> Tasks and exercises:
**1)** Retype the passage on the Journal of Electronic Publishing from "Beginning with this" up to and including "the academic community.".
**2)** According to the Journal of Electronic Publishing passage, in what year did the University of Michigan Press decide it could no longer afford to support JEP?
**3)** Carry on the passage about the Journal of Electronic Publishing, starting right after its final sentence.

— START Quoted text —

EPUBs are an experimental feature, and may not work in all readers.

Beginning with this issue, the reborn Journal of Electronic Publishing (JEP) is published by the Scholarly Publishing Office of the University of Michigan University Library (SPO). The Scholarly Publishing Office exists to provide tools and methods for the electronic publication and distribution of scholarly content. Assuming publication responsibility for JEP gives SPO a new opportunity engage in both the theory and practice of electronic publishing. This SPO-JEP relationship benefits both partners: SPO provides JEP with a stable electronic publishing environment and a commitment to long-term preservation, while JEP adds to SPO's catalog of journals that fulfill its mission of distributing content of value to the academic community.

Many readers will remember the former incarnation of JEP, published by the University of Michigan Press, and will also recognize that JEP has been on hiatus for nearly four years while it lacked a means of distribution. In 2002, the UM Press made a decision that it could no longer afford to support JEP, which was free. Although Columbia University Press initially hoped to assume publication of the journal, it too found that economic necessity dictated that they not invest in the development and distribution of a free journal. Our readers may wonder then, given these rational economic decisions by two different university presses, why and how SPO can afford to take on the publication JEP? Has SPO made an irrational decision that makes the fate of JEP precarious? Or does it publish with a different set of imperatives and conditions that in fact ensure the viability of its publications?

— END Quoted text —
— START Listing —

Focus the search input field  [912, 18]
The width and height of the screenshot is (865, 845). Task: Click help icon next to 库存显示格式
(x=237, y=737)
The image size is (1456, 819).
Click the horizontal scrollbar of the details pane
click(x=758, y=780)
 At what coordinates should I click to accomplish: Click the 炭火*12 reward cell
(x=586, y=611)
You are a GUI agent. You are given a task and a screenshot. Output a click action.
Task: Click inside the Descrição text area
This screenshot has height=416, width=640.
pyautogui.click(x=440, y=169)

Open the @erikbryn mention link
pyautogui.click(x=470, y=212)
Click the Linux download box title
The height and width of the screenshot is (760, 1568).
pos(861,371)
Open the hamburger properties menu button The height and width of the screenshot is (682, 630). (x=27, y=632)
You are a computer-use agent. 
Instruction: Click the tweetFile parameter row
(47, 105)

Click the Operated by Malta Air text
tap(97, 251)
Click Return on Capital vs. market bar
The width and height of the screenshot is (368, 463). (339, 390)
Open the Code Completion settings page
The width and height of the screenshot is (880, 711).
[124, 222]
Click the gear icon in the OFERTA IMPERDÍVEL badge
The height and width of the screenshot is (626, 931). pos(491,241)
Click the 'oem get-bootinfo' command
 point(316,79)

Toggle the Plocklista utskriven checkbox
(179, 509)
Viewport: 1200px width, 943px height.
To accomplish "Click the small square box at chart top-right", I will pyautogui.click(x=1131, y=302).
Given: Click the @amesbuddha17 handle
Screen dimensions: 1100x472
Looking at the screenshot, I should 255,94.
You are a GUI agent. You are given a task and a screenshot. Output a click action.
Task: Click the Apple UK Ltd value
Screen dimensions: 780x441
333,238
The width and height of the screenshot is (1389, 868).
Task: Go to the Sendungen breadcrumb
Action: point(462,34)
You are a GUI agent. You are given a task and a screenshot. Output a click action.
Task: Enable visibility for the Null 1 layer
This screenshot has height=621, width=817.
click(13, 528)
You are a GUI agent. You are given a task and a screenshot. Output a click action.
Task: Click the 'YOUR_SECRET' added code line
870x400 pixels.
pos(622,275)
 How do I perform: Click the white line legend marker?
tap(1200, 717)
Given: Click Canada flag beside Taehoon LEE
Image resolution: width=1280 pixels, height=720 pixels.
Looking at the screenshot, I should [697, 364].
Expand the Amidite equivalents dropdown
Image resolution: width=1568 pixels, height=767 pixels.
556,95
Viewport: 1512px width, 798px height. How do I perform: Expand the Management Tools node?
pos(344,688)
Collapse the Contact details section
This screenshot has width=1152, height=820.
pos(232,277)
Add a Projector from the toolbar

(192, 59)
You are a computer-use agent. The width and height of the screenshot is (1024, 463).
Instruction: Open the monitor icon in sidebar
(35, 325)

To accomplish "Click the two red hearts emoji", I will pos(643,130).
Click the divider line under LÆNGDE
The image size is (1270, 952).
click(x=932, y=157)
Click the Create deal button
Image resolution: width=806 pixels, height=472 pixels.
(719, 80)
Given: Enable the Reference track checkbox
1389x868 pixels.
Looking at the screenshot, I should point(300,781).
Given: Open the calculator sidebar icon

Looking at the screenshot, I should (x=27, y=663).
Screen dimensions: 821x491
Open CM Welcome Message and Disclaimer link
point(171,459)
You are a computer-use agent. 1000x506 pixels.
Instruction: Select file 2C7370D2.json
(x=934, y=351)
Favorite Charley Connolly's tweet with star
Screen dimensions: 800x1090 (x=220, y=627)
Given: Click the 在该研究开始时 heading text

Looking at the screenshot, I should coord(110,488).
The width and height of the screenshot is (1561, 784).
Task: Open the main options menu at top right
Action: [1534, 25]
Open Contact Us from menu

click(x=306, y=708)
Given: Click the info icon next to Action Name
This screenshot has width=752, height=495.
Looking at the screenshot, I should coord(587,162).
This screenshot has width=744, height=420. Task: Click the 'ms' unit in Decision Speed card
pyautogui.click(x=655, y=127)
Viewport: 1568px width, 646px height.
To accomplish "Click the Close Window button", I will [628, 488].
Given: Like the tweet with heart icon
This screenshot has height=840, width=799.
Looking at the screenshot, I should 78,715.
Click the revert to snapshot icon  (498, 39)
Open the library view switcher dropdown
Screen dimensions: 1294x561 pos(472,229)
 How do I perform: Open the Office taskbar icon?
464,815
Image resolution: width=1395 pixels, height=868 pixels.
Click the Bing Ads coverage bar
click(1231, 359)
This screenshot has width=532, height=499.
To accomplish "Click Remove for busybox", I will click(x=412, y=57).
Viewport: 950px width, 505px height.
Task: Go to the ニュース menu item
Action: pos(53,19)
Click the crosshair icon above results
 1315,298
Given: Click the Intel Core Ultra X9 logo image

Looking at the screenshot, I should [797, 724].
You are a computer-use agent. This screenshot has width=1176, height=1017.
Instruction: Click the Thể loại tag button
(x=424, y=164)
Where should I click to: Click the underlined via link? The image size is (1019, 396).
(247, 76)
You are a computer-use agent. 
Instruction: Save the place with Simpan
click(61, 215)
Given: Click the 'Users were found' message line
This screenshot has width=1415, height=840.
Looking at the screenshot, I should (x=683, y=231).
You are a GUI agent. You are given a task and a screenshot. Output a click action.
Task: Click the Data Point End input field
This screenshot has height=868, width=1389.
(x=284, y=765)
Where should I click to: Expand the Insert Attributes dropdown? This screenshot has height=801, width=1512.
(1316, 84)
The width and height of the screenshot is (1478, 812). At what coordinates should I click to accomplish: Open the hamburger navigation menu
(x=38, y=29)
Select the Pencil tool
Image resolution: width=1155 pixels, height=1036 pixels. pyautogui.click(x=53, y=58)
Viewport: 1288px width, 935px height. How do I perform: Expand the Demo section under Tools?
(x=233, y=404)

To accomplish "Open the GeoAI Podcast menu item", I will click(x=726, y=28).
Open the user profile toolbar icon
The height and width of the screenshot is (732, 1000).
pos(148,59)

— END Listing —

> The replies:
**1)**
Beginning with this issue, the reborn Journal of Electronic Publishing (JEP) is published by the Scholarly Publishing Office of the University of Michigan University Library (SPO). The Scholarly Publishing Office exists to provide tools and methods for the electronic publication and distribution of scholarly content. Assuming publication responsibility for JEP gives SPO a new opportunity engage in both the theory and practice of electronic publishing. This SPO-JEP relationship benefits both partners: SPO provides JEP with a stable electronic publishing environment and a commitment to long-term preservation, while JEP adds to SPO's catalog of journals that fulfill its mission of distributing content of value to the academic community.

**2)** 2002.

**3)**
Understanding the answers to these questions requires some understanding of the state of academic publishing and the context in which SPO operates. In any recent informed discussion of scholarly communication, the word "crisis" almost inevitably arises. The economic elements of this crisis worth summarizing in this context:

  • Library budgets are flat or declining while the cost of academic publishing is increasing and being passed on to the consumers.
  • The market for University Press books does not generate enough revenue to support the print publication of scholarly works and the Presses have not developed a business model for electronic publication that creates significant returns. In order to continue to publish, the Presses then require significant institutional subsidies. Most academic institutions do not provide such subsidies, forcing the Presses to close, to publish non-academic books to bring in enough money to continue to operate, or to increases prices further, thus narrowing their market even more.
  • Small publication units within the academy of scholarly societies are finding it increasingly difficult to cover the costs of editorial development and print production. These units increasingly either fold entirely or sign on with large commercial publishers (in either case relieving competitive pressure on commercial academic publishing). Since these smaller publishing ventures have traditionally been the venue for scholarship that is perceived as having less economic value (notably the humanities and the "soft" social sciences), their disappearance or loss of independence threatens important platforms for part of our intellectual dialogue and cultural heritage.

These economic pressures on academic publishing are not the only issues of concern in scholarly communication. The increasing predominance of electronic publication has given rise in many quarters to anxiety about the longevity and durability of digital formats. While both libraries and users enjoy the convenience and functionality of electronic resources, both are worried that there is no plan for or certainty of responsible long-term stewardship of electronic materials.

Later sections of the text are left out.